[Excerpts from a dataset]
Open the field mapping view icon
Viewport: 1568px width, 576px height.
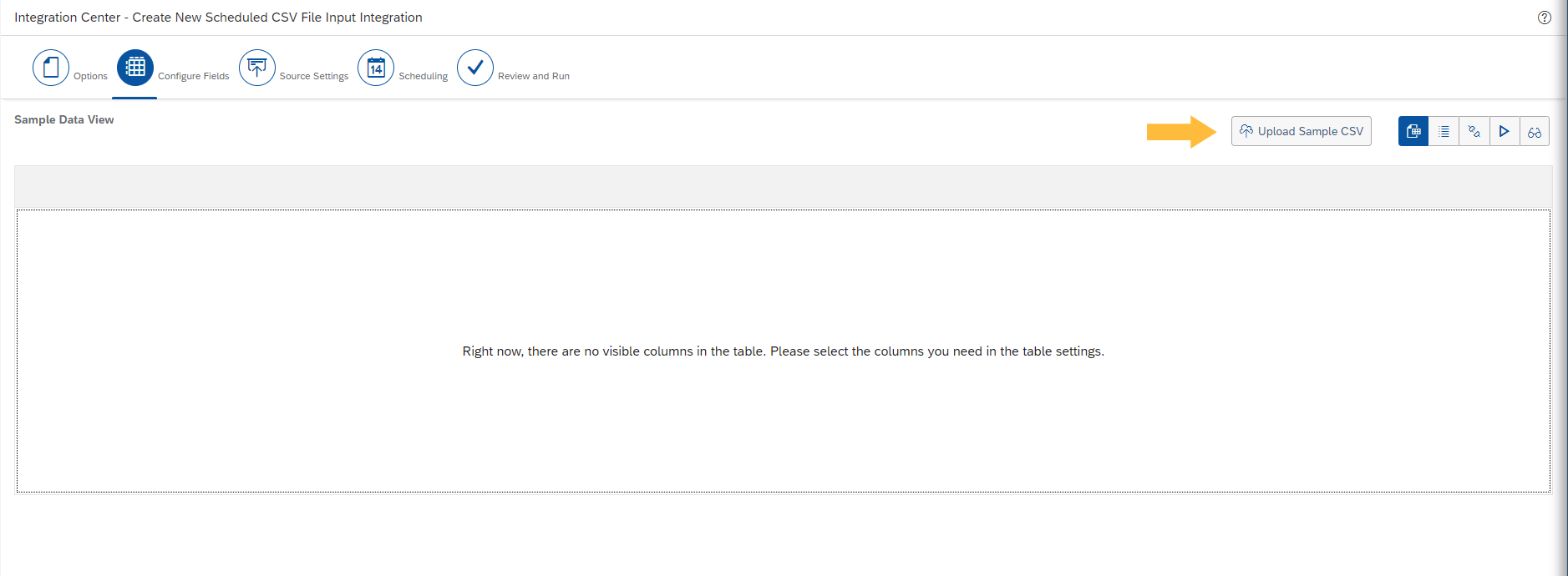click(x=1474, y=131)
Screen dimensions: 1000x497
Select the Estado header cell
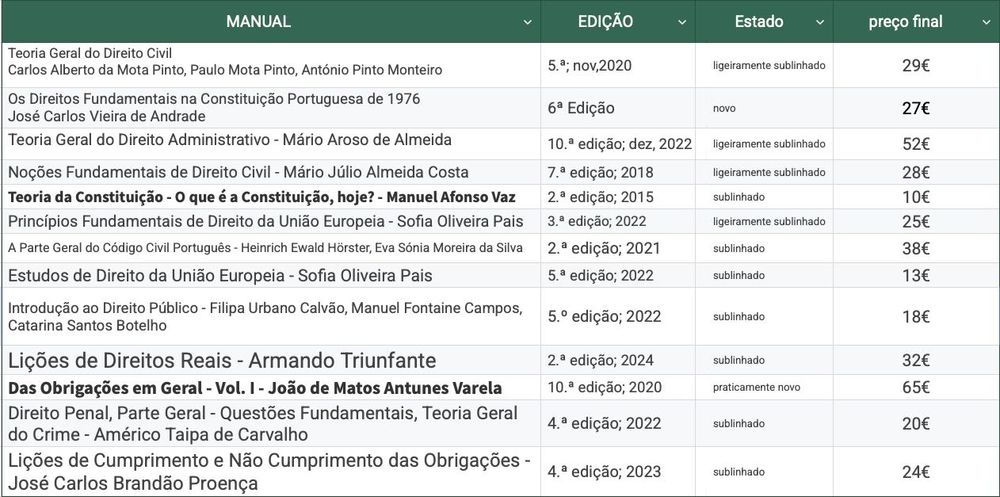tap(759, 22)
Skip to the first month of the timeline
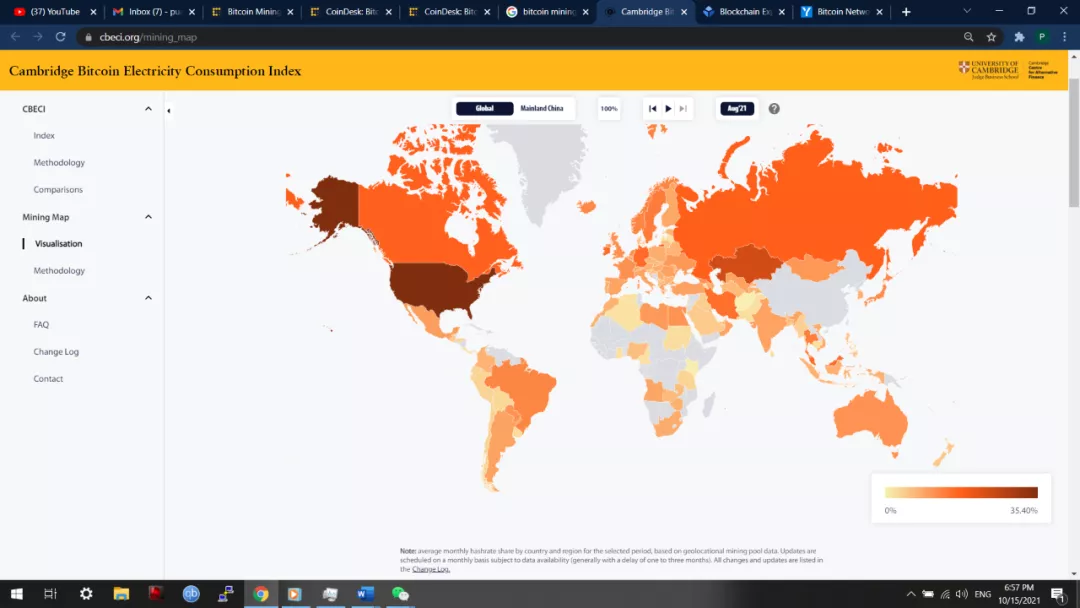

• PROBLEM TO SOLVE: Go through the data and return every word of it verbatim, leaving out the pictures.

• EXERCISE SOLUTION:
Open the field mapping view icon
Viewport: 1568px width, 576px height.
click(x=1474, y=131)
Screen dimensions: 1000x497
Select the Estado header cell
tap(759, 22)
Skip to the first month of the timeline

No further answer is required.